**Zu lösende Aufgabe**.
Gib aus den Einträgen die Zeilen von der Zeile mit „Image resolution: width=1024“ bis einschließlich der Zeile mit „click(690, 382)“ unverändert wieder.

**Liste der Einträge**.
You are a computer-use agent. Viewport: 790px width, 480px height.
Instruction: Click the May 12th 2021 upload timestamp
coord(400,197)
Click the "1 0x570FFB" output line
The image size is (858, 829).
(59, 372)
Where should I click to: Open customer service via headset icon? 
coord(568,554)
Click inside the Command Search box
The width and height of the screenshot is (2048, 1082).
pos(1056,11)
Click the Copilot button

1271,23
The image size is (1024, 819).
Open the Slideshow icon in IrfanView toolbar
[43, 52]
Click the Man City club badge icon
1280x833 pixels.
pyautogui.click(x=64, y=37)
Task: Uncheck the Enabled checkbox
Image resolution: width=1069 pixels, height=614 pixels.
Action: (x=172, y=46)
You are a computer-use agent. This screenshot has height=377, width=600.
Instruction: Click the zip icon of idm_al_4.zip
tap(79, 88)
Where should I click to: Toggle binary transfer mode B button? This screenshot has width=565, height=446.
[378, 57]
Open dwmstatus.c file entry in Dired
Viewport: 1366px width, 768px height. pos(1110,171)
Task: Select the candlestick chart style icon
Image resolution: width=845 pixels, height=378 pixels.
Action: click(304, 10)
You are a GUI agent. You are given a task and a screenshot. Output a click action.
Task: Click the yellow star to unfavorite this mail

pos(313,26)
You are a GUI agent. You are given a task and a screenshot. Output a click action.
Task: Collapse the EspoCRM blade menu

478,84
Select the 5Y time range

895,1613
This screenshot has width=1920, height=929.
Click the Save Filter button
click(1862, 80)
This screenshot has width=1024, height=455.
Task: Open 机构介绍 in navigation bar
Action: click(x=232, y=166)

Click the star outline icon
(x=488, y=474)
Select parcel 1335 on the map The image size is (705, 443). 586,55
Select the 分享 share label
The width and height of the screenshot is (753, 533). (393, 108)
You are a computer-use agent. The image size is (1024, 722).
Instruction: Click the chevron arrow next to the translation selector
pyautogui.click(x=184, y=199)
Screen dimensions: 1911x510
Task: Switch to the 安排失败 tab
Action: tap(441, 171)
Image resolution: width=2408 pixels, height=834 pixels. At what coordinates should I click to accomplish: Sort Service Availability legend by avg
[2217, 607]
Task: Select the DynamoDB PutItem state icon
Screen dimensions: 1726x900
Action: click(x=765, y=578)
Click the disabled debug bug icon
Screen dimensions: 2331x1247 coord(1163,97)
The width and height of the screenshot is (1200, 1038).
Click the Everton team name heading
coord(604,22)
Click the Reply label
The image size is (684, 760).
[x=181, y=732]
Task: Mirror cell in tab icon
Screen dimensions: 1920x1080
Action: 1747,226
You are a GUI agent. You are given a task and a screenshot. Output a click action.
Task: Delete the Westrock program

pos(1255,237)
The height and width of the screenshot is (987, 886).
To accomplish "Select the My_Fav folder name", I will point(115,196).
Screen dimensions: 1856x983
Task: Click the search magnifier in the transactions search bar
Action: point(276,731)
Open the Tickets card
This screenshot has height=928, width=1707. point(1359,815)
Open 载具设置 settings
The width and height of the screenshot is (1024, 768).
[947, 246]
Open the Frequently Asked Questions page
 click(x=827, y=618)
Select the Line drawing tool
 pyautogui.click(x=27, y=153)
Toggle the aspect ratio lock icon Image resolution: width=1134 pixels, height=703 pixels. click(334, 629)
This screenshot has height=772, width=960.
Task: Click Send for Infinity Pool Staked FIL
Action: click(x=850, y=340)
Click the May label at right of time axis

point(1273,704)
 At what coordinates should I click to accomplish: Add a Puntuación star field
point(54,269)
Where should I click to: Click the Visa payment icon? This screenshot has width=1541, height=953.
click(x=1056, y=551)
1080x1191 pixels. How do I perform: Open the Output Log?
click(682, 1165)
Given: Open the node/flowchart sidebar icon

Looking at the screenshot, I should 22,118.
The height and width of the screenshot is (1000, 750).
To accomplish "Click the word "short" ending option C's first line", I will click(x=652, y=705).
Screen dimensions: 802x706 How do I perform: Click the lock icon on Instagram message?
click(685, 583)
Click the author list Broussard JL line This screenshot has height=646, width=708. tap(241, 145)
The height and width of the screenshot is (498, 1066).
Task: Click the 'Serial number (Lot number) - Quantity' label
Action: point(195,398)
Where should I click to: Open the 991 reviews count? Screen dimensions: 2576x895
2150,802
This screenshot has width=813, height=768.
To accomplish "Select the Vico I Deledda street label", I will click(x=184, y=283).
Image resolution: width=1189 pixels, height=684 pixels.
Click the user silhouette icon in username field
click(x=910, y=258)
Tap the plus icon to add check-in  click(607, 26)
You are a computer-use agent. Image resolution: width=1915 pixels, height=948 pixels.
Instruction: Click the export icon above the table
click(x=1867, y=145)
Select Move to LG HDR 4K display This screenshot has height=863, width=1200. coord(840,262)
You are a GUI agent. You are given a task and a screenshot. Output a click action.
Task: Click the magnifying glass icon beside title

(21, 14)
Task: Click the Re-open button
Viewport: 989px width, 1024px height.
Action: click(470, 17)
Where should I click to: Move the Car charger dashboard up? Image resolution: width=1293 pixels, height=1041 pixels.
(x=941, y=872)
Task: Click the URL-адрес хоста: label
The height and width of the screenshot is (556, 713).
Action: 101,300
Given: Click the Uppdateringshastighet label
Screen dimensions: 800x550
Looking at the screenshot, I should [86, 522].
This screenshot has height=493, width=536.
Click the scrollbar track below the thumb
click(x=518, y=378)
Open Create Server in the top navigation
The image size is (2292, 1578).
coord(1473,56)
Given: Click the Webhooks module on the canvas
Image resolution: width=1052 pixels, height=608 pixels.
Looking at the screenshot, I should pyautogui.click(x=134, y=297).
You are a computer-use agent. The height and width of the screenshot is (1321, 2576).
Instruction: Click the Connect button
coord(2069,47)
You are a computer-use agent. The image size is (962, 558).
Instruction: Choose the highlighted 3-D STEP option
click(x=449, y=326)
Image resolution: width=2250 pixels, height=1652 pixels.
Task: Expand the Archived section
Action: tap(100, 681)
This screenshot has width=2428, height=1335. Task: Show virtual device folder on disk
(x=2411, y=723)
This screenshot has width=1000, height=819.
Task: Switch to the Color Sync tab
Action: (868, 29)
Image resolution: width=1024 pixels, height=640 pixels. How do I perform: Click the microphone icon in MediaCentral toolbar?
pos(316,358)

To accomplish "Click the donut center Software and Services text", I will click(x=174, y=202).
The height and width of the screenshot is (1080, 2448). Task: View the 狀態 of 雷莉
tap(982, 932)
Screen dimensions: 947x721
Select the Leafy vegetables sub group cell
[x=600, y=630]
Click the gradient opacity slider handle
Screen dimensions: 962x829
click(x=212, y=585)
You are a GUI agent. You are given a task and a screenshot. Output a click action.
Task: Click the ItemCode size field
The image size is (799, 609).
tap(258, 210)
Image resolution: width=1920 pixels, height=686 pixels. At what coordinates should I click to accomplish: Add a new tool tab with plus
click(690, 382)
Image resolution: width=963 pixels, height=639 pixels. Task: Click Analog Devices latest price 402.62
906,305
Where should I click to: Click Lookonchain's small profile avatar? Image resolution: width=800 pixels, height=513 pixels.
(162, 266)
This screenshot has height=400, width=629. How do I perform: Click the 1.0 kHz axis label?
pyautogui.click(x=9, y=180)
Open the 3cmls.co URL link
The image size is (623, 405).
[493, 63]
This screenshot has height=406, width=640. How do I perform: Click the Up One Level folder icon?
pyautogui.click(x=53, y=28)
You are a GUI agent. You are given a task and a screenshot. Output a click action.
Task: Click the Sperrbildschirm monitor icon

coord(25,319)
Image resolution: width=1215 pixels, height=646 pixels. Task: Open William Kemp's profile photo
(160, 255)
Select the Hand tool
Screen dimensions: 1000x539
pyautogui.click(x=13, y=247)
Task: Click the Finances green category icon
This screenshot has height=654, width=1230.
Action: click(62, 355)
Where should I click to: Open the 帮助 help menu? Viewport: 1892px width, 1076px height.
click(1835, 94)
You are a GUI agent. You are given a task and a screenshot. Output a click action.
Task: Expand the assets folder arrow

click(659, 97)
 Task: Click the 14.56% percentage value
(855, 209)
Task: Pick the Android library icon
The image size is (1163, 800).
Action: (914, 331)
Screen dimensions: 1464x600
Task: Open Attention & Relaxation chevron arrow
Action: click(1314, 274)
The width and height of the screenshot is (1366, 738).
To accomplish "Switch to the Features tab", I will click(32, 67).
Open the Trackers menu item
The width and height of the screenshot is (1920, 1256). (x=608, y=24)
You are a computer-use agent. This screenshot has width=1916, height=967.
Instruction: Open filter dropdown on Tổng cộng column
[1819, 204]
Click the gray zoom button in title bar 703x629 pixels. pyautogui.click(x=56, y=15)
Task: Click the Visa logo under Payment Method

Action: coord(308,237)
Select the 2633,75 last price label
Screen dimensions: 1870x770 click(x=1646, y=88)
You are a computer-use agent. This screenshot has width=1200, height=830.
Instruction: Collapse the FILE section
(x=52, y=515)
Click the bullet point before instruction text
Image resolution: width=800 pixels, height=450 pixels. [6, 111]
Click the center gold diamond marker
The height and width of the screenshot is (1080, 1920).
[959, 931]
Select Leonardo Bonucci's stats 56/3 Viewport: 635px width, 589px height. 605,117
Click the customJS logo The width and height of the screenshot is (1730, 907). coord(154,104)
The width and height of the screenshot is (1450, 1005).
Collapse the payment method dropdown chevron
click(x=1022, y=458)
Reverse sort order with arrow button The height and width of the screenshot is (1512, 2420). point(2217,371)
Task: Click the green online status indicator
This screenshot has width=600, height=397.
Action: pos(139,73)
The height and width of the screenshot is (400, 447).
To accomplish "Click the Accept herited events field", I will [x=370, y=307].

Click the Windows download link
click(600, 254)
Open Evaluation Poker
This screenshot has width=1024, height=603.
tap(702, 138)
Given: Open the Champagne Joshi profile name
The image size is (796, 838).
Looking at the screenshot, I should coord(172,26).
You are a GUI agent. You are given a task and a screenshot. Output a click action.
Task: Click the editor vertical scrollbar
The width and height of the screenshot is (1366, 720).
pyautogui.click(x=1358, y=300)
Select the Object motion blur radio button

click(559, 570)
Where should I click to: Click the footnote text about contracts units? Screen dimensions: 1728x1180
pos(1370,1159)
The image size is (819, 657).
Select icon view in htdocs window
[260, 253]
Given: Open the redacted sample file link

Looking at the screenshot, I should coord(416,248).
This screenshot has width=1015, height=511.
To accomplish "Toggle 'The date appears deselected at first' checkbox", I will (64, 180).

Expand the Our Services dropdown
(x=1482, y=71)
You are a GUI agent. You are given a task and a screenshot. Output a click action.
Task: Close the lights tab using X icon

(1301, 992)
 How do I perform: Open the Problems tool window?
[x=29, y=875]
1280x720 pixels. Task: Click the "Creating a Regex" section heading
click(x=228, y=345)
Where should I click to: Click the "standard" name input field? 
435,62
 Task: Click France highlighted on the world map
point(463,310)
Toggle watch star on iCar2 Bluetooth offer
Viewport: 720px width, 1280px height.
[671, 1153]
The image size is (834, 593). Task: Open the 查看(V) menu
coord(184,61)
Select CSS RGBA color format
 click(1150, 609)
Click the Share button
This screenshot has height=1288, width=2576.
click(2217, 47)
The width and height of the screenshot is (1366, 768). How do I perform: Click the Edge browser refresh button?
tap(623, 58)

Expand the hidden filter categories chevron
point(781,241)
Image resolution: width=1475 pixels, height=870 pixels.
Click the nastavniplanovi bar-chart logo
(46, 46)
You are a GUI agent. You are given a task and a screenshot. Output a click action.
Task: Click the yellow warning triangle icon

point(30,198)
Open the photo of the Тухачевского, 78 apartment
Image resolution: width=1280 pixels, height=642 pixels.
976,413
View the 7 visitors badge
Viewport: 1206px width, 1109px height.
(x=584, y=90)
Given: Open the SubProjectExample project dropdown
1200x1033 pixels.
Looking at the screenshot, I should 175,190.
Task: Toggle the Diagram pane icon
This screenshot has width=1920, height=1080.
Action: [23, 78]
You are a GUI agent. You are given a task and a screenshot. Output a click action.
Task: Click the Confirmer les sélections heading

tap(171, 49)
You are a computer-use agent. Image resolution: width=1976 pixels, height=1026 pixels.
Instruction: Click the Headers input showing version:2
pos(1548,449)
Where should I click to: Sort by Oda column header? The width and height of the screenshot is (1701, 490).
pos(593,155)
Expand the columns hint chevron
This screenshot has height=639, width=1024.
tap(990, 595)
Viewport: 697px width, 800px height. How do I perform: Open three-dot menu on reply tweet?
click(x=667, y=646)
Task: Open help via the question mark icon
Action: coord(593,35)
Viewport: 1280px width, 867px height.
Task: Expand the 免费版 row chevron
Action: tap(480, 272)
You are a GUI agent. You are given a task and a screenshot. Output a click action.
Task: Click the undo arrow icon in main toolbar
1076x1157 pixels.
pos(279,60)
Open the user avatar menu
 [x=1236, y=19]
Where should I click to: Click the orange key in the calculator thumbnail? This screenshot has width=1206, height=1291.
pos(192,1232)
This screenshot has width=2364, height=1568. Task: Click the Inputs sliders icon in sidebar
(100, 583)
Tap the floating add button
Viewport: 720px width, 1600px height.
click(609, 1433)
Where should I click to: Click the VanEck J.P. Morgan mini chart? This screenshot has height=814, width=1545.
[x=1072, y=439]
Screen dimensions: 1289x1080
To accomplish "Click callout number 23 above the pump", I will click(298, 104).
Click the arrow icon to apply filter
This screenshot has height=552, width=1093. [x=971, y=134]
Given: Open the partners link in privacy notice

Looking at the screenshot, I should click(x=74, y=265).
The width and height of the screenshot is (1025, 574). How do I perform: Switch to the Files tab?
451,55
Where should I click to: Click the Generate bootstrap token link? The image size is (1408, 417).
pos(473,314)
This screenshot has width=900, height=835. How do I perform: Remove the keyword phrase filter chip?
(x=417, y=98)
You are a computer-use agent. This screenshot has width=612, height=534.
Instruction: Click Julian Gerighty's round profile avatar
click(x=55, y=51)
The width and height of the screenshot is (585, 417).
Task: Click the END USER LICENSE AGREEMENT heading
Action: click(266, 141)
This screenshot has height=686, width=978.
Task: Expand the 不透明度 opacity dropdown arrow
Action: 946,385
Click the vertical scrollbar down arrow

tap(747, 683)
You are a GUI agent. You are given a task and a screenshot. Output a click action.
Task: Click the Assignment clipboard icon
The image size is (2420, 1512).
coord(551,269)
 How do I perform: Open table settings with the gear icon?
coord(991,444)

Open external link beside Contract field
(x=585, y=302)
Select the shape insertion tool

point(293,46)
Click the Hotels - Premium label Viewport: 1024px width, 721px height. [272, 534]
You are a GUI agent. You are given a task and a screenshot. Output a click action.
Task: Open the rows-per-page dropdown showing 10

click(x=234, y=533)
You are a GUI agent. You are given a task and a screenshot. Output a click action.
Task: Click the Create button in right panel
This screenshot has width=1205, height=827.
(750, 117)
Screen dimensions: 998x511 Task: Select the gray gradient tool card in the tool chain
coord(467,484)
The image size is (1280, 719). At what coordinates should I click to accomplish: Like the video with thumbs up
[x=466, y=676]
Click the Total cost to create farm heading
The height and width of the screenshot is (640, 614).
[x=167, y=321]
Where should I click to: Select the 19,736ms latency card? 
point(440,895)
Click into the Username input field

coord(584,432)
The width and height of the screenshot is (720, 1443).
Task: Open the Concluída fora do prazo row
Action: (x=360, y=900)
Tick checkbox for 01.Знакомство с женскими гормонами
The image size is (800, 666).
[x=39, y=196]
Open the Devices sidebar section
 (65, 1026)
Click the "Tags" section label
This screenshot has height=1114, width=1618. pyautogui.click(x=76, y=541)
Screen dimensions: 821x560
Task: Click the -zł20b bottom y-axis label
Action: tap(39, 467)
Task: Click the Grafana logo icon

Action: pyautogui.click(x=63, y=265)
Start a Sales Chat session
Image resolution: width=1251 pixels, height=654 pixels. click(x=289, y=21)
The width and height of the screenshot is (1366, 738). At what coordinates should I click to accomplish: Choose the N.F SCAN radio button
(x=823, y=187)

**Das Ergebnis**.
Image resolution: width=1024 pixels, height=640 pixels. How do I perform: Click the microphone icon in MediaCentral toolbar?
pos(316,358)

To accomplish "Click the donut center Software and Services text", I will click(x=174, y=202).
The height and width of the screenshot is (1080, 2448). Task: View the 狀態 of 雷莉
tap(982, 932)
Screen dimensions: 947x721
Select the Leafy vegetables sub group cell
[x=600, y=630]
Click the gradient opacity slider handle
Screen dimensions: 962x829
click(x=212, y=585)
You are a GUI agent. You are given a task and a screenshot. Output a click action.
Task: Click the ItemCode size field
The image size is (799, 609).
tap(258, 210)
Image resolution: width=1920 pixels, height=686 pixels. At what coordinates should I click to accomplish: Add a new tool tab with plus
click(690, 382)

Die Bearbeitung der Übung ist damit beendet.